*Input data*
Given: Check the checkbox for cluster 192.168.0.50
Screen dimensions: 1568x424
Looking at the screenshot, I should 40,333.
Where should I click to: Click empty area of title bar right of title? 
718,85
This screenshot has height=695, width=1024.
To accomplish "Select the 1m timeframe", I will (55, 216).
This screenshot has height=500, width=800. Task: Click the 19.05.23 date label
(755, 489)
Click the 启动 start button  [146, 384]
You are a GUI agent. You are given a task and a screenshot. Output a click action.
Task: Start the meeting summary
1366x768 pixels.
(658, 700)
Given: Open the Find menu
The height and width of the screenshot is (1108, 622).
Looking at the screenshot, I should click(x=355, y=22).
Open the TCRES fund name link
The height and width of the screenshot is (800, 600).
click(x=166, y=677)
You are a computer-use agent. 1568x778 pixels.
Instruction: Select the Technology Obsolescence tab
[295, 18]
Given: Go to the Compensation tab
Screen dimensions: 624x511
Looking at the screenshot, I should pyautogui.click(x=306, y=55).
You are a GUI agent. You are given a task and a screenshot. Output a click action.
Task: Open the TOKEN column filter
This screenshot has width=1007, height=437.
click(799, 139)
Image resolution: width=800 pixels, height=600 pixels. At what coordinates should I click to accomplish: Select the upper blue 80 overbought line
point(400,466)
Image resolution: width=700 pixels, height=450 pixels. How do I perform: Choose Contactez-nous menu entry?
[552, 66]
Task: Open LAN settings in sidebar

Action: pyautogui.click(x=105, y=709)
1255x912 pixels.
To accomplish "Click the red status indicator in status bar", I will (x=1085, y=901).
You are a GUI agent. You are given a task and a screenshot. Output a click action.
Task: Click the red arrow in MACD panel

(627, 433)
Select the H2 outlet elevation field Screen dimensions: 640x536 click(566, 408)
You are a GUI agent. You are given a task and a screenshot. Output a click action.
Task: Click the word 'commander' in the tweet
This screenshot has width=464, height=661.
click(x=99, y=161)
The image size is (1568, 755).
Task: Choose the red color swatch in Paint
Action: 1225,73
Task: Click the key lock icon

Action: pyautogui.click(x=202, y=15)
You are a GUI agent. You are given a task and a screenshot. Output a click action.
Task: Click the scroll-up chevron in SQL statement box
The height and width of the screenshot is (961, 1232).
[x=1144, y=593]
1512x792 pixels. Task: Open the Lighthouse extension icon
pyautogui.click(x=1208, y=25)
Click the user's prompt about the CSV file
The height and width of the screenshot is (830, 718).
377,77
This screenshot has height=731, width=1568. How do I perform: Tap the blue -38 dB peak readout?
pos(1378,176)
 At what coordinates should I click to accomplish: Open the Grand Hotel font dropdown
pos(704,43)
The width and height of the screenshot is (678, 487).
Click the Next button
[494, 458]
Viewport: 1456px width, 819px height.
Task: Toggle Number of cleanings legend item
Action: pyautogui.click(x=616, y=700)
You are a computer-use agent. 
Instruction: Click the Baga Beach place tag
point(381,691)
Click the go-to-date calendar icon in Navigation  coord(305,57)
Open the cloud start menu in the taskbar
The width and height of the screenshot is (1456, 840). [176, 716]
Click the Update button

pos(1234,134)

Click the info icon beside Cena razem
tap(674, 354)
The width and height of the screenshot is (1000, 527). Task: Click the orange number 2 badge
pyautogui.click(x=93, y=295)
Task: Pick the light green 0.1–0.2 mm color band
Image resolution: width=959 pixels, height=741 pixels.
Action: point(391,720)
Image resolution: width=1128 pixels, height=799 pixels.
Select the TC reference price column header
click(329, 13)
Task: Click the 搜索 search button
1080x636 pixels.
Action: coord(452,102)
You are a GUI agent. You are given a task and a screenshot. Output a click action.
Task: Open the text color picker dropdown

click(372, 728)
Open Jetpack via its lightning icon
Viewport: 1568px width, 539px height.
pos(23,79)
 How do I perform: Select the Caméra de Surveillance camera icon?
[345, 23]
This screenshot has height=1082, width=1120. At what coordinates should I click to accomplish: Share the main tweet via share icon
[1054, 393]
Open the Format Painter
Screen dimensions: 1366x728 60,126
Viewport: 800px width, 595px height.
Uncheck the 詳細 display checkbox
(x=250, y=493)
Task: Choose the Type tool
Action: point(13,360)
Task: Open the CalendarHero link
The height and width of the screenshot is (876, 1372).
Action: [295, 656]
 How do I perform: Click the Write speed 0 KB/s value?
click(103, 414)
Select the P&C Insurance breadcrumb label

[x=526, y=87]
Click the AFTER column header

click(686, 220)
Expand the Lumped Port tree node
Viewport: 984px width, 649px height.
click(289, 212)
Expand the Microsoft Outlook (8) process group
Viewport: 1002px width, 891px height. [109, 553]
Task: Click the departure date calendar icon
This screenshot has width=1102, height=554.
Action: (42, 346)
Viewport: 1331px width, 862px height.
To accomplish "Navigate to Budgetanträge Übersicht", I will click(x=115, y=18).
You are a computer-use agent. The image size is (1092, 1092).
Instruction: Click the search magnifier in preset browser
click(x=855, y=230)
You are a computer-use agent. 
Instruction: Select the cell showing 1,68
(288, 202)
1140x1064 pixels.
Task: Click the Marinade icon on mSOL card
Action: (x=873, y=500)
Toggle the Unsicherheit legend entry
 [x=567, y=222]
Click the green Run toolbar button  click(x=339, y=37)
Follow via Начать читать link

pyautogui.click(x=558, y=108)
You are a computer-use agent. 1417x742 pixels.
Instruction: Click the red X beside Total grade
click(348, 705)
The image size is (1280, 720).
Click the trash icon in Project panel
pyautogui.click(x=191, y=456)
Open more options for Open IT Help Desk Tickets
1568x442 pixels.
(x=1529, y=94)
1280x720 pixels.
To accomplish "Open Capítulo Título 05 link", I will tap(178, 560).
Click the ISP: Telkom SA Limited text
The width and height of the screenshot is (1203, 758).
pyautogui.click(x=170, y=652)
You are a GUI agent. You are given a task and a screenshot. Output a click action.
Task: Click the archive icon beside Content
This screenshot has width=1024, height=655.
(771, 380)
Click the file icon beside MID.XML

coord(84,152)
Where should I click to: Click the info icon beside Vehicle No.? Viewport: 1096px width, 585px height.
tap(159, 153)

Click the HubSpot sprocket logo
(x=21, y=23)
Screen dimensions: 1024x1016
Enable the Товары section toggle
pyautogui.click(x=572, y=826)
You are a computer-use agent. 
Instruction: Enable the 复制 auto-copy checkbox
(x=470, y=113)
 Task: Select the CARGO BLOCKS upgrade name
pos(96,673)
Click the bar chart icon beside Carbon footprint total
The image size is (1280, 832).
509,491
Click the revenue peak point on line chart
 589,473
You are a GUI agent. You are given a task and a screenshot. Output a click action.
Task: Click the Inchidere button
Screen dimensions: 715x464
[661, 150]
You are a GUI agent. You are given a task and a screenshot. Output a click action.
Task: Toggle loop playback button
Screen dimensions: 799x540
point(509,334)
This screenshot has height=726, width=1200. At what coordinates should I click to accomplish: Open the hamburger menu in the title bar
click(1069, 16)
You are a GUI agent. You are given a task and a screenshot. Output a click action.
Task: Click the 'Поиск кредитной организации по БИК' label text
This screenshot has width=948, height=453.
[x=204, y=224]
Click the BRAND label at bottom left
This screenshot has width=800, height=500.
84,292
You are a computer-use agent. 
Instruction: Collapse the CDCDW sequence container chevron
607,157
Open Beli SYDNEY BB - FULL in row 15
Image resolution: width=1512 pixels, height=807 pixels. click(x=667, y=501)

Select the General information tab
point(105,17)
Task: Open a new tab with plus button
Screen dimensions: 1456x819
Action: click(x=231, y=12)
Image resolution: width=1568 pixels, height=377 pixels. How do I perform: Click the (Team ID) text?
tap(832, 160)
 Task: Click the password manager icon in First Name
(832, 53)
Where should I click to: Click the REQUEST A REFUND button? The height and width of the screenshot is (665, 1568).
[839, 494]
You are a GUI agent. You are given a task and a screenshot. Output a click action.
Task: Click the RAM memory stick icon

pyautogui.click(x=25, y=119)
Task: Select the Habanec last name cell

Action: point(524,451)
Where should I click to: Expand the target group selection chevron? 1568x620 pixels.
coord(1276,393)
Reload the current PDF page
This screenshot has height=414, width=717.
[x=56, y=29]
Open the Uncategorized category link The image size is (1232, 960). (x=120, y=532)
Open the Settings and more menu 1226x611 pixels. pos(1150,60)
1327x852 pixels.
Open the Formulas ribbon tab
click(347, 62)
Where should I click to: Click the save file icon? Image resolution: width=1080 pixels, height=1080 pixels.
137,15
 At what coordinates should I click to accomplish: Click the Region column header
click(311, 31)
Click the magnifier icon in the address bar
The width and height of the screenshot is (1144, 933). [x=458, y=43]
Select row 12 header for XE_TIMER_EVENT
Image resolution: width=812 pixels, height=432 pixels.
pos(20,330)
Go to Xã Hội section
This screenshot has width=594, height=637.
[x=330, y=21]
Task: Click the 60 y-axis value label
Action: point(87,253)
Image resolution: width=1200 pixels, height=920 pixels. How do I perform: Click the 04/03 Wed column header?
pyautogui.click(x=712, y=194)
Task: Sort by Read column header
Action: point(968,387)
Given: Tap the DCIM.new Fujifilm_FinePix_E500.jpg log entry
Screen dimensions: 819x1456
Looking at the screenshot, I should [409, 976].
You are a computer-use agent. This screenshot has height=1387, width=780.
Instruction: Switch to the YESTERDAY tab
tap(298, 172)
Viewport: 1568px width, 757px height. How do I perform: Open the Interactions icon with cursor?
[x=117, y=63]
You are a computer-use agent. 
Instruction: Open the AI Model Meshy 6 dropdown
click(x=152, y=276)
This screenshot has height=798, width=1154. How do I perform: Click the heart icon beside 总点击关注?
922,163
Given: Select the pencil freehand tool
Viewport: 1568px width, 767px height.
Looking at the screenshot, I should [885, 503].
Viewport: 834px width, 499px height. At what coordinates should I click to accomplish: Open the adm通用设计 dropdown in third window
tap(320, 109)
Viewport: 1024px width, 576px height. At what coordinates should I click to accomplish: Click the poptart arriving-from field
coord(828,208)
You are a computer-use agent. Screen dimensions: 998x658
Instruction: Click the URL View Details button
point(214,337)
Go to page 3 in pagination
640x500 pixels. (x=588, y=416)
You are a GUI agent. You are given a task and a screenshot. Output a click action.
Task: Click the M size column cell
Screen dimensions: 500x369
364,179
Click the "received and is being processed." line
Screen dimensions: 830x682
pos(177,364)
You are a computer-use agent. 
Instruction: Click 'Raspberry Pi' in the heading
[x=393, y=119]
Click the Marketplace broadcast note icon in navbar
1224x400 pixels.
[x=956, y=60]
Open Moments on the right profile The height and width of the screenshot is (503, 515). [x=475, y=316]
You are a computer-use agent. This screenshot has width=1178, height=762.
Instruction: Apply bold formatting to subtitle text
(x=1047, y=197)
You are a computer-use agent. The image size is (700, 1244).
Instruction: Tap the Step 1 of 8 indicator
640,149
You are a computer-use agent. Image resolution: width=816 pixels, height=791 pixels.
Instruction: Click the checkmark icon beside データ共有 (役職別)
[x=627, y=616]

*Required work*
Among the lines above, tally those containing the string "more" and give only the result.

*Answer box*
2